Key Experimental Results¶
Main Results¶
Overall Formula Quality Comparison
| Method | \(A_{\text{obj}}\) | \(A_{\text{con}}\) | \(A\) (Total) |
|---|---|---|---|
| GPT-4o | 0.6055 | 0.7075 | 0.6651 |
| DeepSeek-V3 | 0.7404 | 0.7690 | 0.7518 |
| Claude-sonnet-4.5 | 0.8023 | 0.7880 | 0.7923 |
| Chain-of-Experts | 0.7426 | 0.7453 | 0.7252 |
| OptiMUS | 0.6341 | 0.6986 | 0.6687 |
| LLAMA3.1-8B (Original) | -0.0453 | 0.5029 | 0.2248 |
| APF + LLAMA3.1-8B | 0.8012 | 0.7969 | 0.7976 |
| APF + Qwen2.5-7B | 0.7990 | 0.7959 | 0.7961 |
| APF + Mistral-7B | 0.7974 | 0.7883 | 0.7918 |
Ablation Study¶
| Configuration | \(A_{\text{obj}}\) | \(A_{\text{con}}\) | \(A\) |
|---|---|---|---|
| w/o Augmentation | 0.7656 | 0.7555 | 0.7553 |
| w/o Selection | 0.7603 | 0.7800 | 0.7653 |
| APF (Full) | 0.8009 | 0.7971 | 0.7976 |
Comparison of Evaluation Methods
| Method | Spearman \(\rho\) | LLM Calls | Time (s) | Cost ($) |
|---|---|---|---|---|
| Listwise (Ours) | 0.8643 | 1 | 97.66 | 0.02 |
| Pairwise | 0.8536 | 105 | 2544.8 | 0.47 |
Key Findings¶
- After APF fine-tuning, LLAMA3.1-8B improved from 0.2248 to 0.7976 (+256% gain), evolving from nearly unusable to surpassing GPT-4o and Claude-sonnet-4.5.
- Three 7B/8B models showed highly consistent performance (0.7918–0.7976) after APF fine-tuning, proving the general effectiveness of high-quality data.
- LLM judge rankings are highly consistent with human rankings (GPT-5: \(\rho = 0.8316\)), validating the reliability of solver-independent evaluation.
- Listwise evaluation achieves comparable ranking quality to pairwise while being 26x faster and 23x cheaper.
- Performance remains stable for selection thresholds between 0.6–0.8, showing the framework is insensitive to hyperparameters.
- In practical antenna design, APF-generated optimization models successfully meet all frequency band requirements, while other methods fail at passbands or high radiation nulls.
Highlights & Insights¶
- The "test instances as a bridge" concept cleverly transforms semantic alignment into quantifiable ranking consistency, bypassing expensive solver verification.

- **TASK TO CARRY OUT**
Extend the summary of APF's experimental results past its final bullet under "Highlights & Insights".

- **SOURCE DATA**
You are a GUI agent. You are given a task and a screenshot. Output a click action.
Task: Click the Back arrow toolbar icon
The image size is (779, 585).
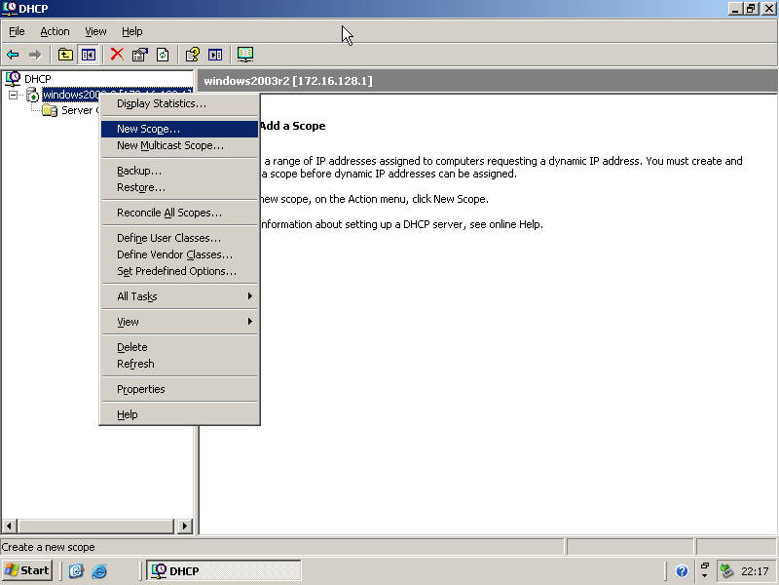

- **ANSWER TO THIS EXERCISE**
- The efficiency comparison between listwise and pairwise is impressive: comparable quality with a 26x speedup and 23x cost reduction.
- It proves that for domain-specific tasks, high-quality data combined with small models can match or even exceed the zero-shot capabilities of general-purpose large models.
- Extracting requirements from historical simulations ensures physical feasibility, making this data-driven approach more reliable than random synthesis.
Limitations & Future Work¶
- Currently only validated on antenna design; cross-domain generalization in aerodynamics, structural optimization, etc., needs further investigation.
- Solver-independent evaluation relies on constructing prompts with detailed test instances, which is limited by the LLM's context window.
- Data generation depends on powerful models like GPT-4o, introducing additional costs and dependency on the source model's quality.
- Only 7B/8B scale models were verified; the effects on larger or smaller models remain unexplored.
Related Work & Insights¶
- vs. Chain-of-Experts/OptiMUS (Prompt-based): Prompting methods lack precision for ambiguous requirements (A: 0.6687–0.7252), whereas APF achieves more accurate understanding through fine-tuning (A: 0.7976).
- vs. ORLM/SIRL (Fine-tuning-based): These methods rely on solver feedback for data filtering, which is infeasible in high-cost simulation scenarios; APF replaces solvers with LLM-based ranking to achieve solver-independent evaluation.
- vs. GPT-4o/DeepSeek-V3 (Zero-shot): The 7B fine-tuned models outperform the zero-shot performance of these large models, demonstrating the significant value of domain-specific fine-tuning.
Rating¶
- Novelty: ⭐⭐⭐⭐ The bridge via test instances and solver-independent evaluation is a novel way to transform semantic alignment into ranking consistency.
- Experimental Thoroughness: ⭐⭐⭐ Thoroughly validated in antenna design, though limited to a single domain. Ablation and sensitivity analyses are complete.
- Writing Quality: ⭐⭐⭐⭐ The framework description is clear, the motivations are well-defined, and the charts are professional.
- Value: ⭐⭐⭐⭐ Provides a practical framework for automated modeling in high-cost simulation fields, with broad industrial potential.